▶ [PROMPT A]:
From the entries further down, copy out lines verbatim, beginning at the line that has "Given: Open the layers icon in left sidebar" and ending after the line that has "tap(97, 110)".

▶ [ARTICLE]:
============================================================

Allison Randal <[EMAIL PROTECTED]> writes:
> Russ Allbery wrote:

>> Licenses are included in common-licenses primarily on the basis of how
>> commonly they're used in the archive.  Currently, there are only about
>> five packages in the archive covered by this license, so I don't
>> believe this is warranted at this time.  Basically, the license isn't
>> common.
>
> GPL-3 isn't common either, yet.

I don't believe that's correct.  The FSF has already converted all of
their software to GPLv3, which is a substantial amount of software.

The GPLv3 was indeed a special case for a variety of reasons that the
Artistic License doesn't share, most notably because of the "or any later
version" clause in the licenses of many GPL-covered packages.  However,
while I don't have time at the moment to do the half-hour grep to confirm,
I expect the GPLv3 either has already or is well on its way to reaching a
couple hundred packages just from the FSF relicensings.

> But it is included, because it's the latest version of a license that is
> quite common, and it's expected that many packages will update their
> license.

============================================================

▶ [PROMPT B]:
Pick up the email reply about which licenses belong in common-licenses where it stops, and keep writing.

============================================================

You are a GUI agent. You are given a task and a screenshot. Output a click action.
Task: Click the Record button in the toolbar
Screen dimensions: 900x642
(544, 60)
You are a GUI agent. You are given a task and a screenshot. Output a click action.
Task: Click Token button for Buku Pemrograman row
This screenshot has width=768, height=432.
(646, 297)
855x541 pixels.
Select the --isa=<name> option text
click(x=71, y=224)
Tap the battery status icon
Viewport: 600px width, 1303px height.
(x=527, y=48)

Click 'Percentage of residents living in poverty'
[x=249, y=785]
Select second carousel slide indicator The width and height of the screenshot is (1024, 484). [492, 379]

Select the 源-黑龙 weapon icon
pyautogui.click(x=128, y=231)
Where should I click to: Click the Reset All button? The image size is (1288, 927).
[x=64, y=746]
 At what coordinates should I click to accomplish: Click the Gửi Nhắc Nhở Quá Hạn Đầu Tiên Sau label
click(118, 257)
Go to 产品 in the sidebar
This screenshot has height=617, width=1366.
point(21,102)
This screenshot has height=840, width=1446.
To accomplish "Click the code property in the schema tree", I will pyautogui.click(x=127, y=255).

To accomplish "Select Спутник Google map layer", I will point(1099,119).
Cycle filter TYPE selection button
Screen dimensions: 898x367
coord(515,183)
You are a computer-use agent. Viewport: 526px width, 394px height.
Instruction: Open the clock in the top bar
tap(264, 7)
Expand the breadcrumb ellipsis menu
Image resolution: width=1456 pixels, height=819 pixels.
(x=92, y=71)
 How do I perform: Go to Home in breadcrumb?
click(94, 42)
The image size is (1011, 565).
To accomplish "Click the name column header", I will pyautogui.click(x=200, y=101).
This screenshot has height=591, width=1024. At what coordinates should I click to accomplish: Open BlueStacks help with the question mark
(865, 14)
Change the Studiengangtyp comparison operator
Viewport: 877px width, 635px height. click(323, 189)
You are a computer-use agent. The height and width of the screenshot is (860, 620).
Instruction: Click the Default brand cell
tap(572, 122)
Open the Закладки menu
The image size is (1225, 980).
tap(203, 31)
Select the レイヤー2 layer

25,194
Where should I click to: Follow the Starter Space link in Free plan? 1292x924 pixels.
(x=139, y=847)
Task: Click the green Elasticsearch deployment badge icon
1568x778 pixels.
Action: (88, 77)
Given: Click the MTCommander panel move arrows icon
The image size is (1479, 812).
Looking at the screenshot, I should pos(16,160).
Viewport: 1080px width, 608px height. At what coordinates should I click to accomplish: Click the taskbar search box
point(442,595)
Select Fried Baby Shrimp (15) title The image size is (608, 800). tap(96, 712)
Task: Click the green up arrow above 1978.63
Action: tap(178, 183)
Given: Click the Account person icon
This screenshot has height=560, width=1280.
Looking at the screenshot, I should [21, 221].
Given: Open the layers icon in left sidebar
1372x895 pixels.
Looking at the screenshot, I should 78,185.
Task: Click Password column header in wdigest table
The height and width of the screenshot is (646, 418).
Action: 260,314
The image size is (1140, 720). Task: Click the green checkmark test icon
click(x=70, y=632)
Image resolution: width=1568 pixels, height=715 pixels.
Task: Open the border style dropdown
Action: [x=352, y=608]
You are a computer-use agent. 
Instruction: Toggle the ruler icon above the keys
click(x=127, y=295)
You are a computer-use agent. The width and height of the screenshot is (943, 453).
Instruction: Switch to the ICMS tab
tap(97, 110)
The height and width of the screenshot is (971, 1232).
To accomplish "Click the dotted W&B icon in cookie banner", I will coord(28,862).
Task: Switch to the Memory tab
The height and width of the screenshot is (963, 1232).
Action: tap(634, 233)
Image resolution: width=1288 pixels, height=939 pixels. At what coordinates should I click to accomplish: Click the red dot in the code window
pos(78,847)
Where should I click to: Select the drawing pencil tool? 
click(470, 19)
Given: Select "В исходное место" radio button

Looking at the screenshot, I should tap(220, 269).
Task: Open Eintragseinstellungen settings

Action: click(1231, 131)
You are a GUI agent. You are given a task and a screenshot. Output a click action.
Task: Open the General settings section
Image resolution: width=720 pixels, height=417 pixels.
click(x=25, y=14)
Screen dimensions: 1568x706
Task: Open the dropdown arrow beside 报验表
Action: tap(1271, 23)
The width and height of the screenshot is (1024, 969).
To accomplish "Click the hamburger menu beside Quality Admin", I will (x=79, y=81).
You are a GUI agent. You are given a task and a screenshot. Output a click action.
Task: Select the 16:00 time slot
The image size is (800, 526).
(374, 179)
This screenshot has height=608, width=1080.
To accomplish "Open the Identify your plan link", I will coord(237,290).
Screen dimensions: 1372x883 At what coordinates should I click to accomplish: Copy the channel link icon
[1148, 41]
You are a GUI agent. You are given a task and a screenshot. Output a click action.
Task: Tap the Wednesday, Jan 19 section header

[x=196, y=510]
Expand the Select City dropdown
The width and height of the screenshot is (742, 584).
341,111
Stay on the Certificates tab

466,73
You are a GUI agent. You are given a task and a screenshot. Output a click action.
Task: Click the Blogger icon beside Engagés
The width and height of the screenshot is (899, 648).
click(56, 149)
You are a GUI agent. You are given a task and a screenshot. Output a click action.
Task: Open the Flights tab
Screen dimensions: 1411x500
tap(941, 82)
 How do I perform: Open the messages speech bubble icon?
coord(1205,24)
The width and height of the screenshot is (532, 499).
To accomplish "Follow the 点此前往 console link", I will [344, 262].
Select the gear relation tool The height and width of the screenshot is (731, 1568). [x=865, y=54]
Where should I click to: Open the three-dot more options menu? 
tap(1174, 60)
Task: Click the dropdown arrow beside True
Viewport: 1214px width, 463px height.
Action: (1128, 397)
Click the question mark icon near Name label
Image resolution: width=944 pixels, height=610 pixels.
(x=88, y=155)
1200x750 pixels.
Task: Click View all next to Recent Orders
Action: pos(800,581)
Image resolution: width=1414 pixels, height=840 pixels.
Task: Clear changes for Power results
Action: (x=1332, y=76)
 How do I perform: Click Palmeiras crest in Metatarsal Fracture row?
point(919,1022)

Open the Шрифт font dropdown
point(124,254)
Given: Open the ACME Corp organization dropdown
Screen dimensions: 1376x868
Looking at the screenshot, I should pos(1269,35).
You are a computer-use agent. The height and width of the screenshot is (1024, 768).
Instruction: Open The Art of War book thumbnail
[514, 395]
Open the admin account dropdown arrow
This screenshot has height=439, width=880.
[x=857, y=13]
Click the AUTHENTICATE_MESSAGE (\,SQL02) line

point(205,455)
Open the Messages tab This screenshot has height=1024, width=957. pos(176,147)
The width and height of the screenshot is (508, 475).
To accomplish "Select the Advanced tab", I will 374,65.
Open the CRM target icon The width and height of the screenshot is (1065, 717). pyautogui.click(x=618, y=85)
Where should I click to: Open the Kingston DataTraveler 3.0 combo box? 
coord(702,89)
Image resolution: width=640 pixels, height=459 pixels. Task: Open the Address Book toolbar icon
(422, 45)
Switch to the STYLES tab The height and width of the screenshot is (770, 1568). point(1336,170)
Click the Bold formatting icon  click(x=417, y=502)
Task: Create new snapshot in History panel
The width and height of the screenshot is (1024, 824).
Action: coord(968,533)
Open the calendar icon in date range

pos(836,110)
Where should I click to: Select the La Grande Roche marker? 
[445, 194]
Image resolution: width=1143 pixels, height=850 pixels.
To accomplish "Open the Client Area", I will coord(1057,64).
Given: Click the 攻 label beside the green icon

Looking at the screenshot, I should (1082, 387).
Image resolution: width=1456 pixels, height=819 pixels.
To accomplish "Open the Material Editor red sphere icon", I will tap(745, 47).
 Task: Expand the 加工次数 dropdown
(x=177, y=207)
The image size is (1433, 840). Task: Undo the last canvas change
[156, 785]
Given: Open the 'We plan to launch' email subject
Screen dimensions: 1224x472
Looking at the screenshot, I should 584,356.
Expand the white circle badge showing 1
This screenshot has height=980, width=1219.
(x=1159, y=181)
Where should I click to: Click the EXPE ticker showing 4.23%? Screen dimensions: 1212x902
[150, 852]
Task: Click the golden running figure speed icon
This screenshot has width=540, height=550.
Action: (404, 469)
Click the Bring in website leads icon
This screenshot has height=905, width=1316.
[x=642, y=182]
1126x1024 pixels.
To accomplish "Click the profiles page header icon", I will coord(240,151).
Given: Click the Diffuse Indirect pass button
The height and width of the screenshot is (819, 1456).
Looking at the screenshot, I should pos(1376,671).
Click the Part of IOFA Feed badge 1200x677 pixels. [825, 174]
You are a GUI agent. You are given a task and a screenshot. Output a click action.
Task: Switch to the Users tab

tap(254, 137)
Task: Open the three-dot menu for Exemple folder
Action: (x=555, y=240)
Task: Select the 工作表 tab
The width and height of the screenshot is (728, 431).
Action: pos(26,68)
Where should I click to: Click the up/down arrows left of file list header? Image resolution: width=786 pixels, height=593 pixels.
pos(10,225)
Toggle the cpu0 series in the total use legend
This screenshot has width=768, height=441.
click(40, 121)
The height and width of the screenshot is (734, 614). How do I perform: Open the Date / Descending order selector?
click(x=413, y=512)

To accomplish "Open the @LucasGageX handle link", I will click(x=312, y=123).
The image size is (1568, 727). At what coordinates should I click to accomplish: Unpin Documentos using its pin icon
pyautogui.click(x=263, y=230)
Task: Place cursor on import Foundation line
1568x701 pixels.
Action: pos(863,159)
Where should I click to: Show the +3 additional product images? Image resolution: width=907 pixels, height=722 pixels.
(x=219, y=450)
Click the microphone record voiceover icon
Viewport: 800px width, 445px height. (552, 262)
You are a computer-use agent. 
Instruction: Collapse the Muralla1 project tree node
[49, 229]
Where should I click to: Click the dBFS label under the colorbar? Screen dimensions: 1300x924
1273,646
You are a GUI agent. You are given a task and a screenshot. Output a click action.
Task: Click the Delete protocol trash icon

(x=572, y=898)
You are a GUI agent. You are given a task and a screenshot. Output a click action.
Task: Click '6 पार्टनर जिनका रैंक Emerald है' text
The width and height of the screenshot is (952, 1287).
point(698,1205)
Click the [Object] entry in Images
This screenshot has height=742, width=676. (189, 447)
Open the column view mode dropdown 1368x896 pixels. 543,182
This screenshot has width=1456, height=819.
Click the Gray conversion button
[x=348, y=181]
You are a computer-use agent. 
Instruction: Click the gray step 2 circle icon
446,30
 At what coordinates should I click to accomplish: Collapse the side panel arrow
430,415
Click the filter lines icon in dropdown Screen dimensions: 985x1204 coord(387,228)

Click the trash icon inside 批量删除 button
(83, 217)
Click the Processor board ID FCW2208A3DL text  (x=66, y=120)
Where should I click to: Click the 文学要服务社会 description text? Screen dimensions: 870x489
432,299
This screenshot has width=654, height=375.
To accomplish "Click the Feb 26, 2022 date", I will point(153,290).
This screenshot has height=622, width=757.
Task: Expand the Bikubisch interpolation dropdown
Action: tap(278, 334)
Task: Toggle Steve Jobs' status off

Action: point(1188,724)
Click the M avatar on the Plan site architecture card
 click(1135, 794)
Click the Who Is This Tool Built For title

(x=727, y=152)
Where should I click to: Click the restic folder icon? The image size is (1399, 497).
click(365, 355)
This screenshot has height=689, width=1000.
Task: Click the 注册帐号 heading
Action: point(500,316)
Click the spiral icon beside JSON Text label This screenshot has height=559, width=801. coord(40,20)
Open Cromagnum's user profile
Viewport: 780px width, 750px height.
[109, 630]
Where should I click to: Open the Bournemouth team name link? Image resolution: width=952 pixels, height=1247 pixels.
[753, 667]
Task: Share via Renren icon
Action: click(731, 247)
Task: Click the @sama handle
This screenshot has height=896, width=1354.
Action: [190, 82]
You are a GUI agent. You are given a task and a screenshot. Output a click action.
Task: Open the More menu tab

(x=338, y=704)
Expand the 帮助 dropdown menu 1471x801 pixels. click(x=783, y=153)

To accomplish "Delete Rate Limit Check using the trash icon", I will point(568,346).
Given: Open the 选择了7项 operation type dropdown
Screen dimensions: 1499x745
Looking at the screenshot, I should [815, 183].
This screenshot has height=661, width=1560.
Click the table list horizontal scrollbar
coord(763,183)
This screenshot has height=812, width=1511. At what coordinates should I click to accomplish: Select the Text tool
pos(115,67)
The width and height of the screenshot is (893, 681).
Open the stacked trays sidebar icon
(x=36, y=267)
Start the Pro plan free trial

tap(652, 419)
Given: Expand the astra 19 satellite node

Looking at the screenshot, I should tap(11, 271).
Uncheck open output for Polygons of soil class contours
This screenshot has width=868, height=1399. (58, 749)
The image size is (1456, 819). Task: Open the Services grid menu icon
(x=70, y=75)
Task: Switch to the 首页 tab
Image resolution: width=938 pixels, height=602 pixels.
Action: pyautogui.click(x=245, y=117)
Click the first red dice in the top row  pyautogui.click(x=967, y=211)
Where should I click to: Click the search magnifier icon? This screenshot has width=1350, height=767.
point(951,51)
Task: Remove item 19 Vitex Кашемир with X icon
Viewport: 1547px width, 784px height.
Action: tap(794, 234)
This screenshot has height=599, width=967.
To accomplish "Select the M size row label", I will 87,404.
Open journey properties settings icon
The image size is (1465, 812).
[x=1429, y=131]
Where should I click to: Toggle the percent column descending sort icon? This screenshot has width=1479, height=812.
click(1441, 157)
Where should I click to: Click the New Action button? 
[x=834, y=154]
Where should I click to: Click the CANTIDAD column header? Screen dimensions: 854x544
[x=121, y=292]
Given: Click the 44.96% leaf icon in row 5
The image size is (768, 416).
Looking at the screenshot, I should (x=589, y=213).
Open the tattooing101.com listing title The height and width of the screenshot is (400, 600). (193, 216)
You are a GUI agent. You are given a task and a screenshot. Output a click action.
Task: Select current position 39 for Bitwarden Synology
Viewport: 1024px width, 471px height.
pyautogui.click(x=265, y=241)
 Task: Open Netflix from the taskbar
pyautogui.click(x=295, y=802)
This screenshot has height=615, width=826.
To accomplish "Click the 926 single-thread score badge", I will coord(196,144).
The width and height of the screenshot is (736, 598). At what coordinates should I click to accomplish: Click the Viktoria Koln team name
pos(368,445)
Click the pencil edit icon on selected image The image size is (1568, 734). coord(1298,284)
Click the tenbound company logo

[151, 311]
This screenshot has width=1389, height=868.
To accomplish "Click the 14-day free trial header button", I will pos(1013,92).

============================================================

▶ [WRITTEN ANSWER A]:
Given: Open the layers icon in left sidebar
1372x895 pixels.
Looking at the screenshot, I should 78,185.
Task: Click Password column header in wdigest table
The height and width of the screenshot is (646, 418).
Action: 260,314
The image size is (1140, 720). Task: Click the green checkmark test icon
click(x=70, y=632)
Image resolution: width=1568 pixels, height=715 pixels.
Task: Open the border style dropdown
Action: [x=352, y=608]
You are a computer-use agent. 
Instruction: Toggle the ruler icon above the keys
click(x=127, y=295)
You are a computer-use agent. The width and height of the screenshot is (943, 453).
Instruction: Switch to the ICMS tab
tap(97, 110)

▶ [WRITTEN ANSWER B]:
When that happens, let us know.  It hasn't happened yet, and such mass
license changes are frequently not as fast as people think that they will
be.  The FSF is in a unique position of leverage not shared by any
organization that doesn't do copyright assignment.  I wish you the best of
luck, since the newer license has much clearer wording, but I think we
should stick with something fairly objective, like a count of packages
using the license.  Around a couple hundred packages in the archive is the
threshold for me personally for wanting to look at including a long
license in common-licenses.

> The Debian Policy Manual states that packages released under the
> Artistic License should refer to the files in
> /usr/share/common-licenses. I intended to comply with that policy for
> the updated Parrot packages, but found I couldn't since the directory
> only contained an old version of the license.

The original Artistic License is called simply that, so the Policy manual
can't easily refer to Artistic License version 1 or the like.  The
Artistic License 2.0 is a completely different license from the Artistic
License.  This is unfortunately confusing, but the confusion stems from
the naming of the licenses.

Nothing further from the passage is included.